Mereka tidak hanya kuanggap sebagai sahabat, tetapi juga saudara karena kami
semua memiliki keyakinan yang sama bahwa Allah swt adalah satu-satunya Tuhan
yang harus disembah dan Rasulullah saw adalah utusan yang Dia utus untuk
memberi rahmat di seluruh alam raya ini dengan sebuah risalah yang sempurna,
Islam. Itulah aku yang sekarang.
Saat akhir semester dua di kelas X, aku
bergabung di organisasi kerohanian di sekolahku. Rohis atau Kerohanian Islam.
Organisasi yang paling sedikit diminati oleh siswa-siswa di sekolah favorit
sekaliber sekolahku. Kebanyakan murid-murid di sekolahku lebih tertarik dengan
OSIS, club olahraga dan seni, serta kelompok yang bersifat akademik belaka. Ya,
jumlah kami sangat sedikit dibanding organisasi dan kelompok ekstrakurikuler
lainnya di sekolah tetapi itulah yang membuat kami istimewa. Benarlah, bahwa
orang-orang istimewa itu langka karena mereka sedikit dan aku bangga bisa
bersama teman-teman di Rohis.
---
Hari ini, seperti biasa saat pulang
sekolah, lingkungan sekolahku langsung menjadi lautan manusia. Belum lagi
teman-teman yang membawa kendaraan ke sekolah. Mulai dari sepeda, sepeda motor
sampai mobil dengan harga yang tidak bisa dibilang murah.

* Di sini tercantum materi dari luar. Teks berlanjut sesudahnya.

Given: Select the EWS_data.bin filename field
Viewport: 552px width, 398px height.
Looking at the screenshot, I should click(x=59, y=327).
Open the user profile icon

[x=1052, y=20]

Aku hanyalah satu diantara beberapa siswa
yang tidak memiliki kendaraan pribadi. Setiap hari aku harus naik kendaraan
umum. Tetapi, aku tidak minder. Dan aku tidak ingin minder. Selama aku bisa
melaksanakan kewajibanku dengan taat pada aturan Allah, itu sudah cukup.
Seperti biasa, setelah menyelesaikan
semua urusanku di sekolah, aku pulang melewati gerbang timur sekolahku. Di sana
memang khusus untuk siswa yang tidak memiliki kendaraan pribadi. Namun, hari
ini ada yang berbeda. Semoga saja aku tidak sedang mengkhayal.

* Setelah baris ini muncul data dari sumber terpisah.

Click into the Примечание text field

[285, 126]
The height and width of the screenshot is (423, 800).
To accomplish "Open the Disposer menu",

Saat sedang berjalan, tiba-tiba
sebuah mobil yang tidak asing berhenti di sampingku. Pintu depan mobil langsung
terbuka. Aku kaget dan langsung menghentikan langkahku. Dari dalam mobil
seseorang mengeluarkan kepalanya.
“Rhe, pulang bareng yuk,” katanya.
Aku hampir tidak percaya dengan apa
yang aku lihat sampai aku memastikan dengan sedikit menunduk.
“Yudhis?,” hanya itu ucapan yang bisa
kukeluarkan.
“Kenapa? Kaget ya?,” katanya lagi
sambil tersenyum.
“Ng,nggak kok. Cuma aneh aja. Kamu
tiba-tiba ngajakin pulang bareng. Kayaknya iklim Indonesia belum berubah deh,
masih tropis,” aku tidak sadar dengan ucapanku. Aku tidak bermaksud bercanda.
“Apa hubungannya dengan iklim? Garing
banget. Emang salah kalo kita pulang bareng?,” tanyanya.
“Bukannya kamu pacaran sama Gizza ya?
Kemana dia? Kok gak bareng?,” kataku seadanya.
“Udah, gak usah nyebut-nyebut dia
lagi. Aku udah gak ada apa-apa sama dia,” balasnya.
Aku masih belum percaya dengan apa
yang kulihat dan kudengar. Lama aku terdiam. Aku berpikir. Erlangga Yudhistira.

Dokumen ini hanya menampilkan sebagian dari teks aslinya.